• Assignment
A stretch of the entries below is to be set down exactly, running from the line with "You are a GUI" through the line with "Viewport: 400px width, 1007px height.", both included, and no other line.

• Material for this exercise
+ + + + +

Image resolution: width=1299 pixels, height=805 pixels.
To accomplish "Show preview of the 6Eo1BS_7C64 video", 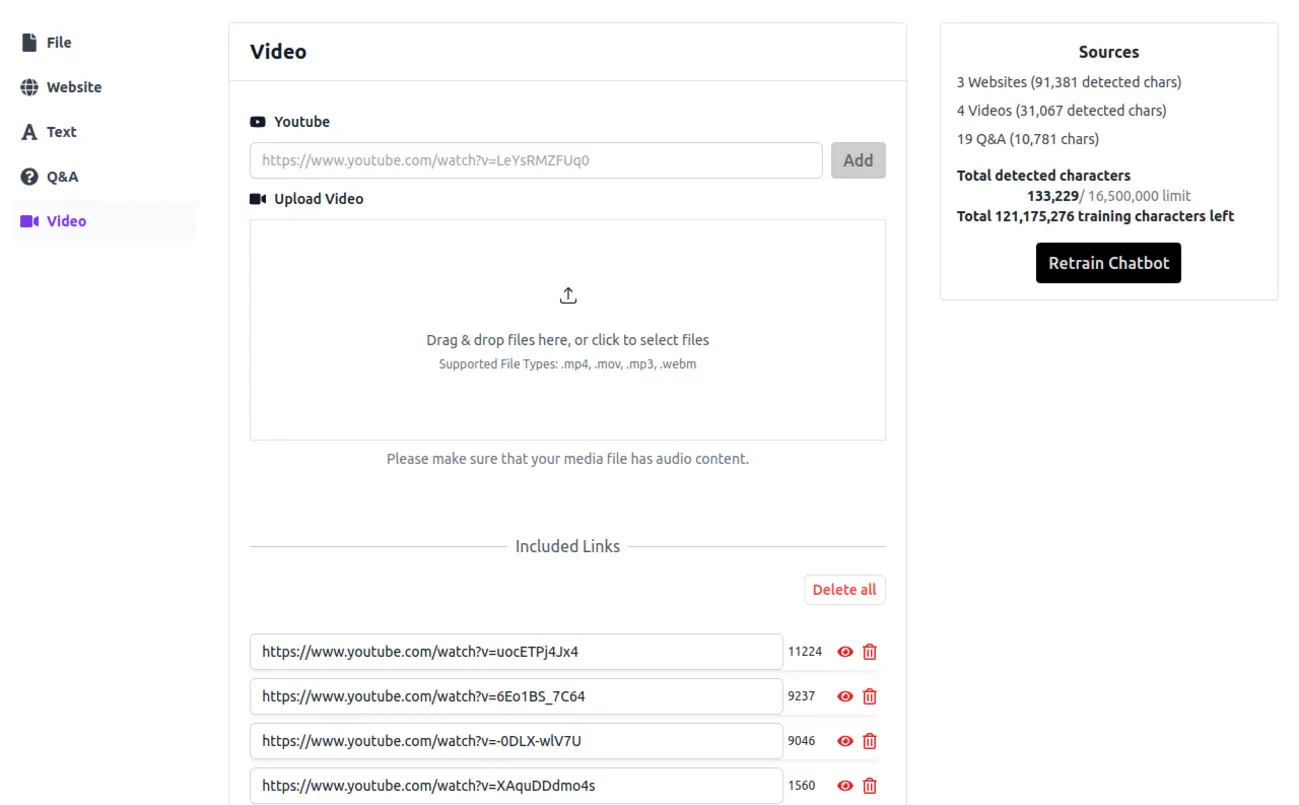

+ + + + +

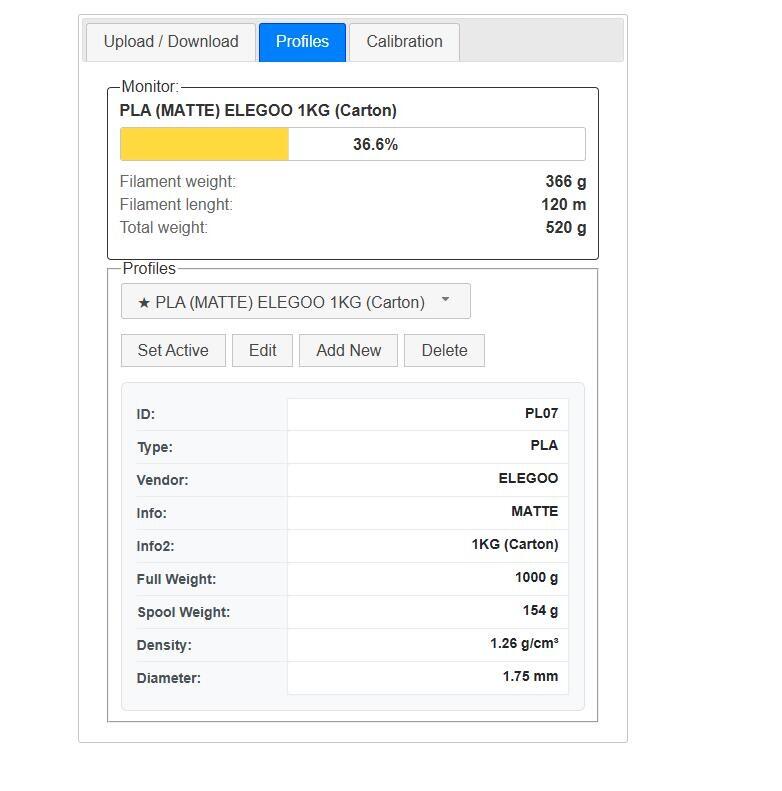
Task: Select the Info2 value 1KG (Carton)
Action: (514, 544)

+ + + + +

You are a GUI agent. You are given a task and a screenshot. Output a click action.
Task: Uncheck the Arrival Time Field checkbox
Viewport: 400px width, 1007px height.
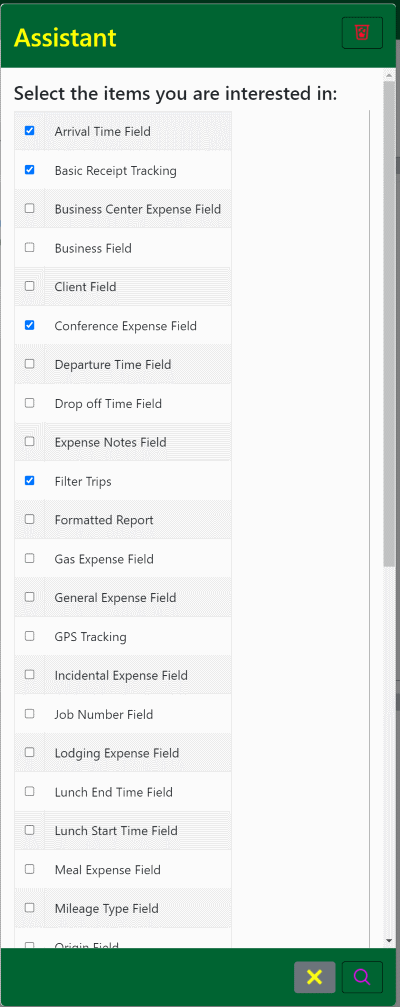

+ + + + +

• Written response
You are a GUI agent. You are given a task and a screenshot. Output a click action.
Task: Uncheck the Arrival Time Field checkbox
Viewport: 400px width, 1007px height.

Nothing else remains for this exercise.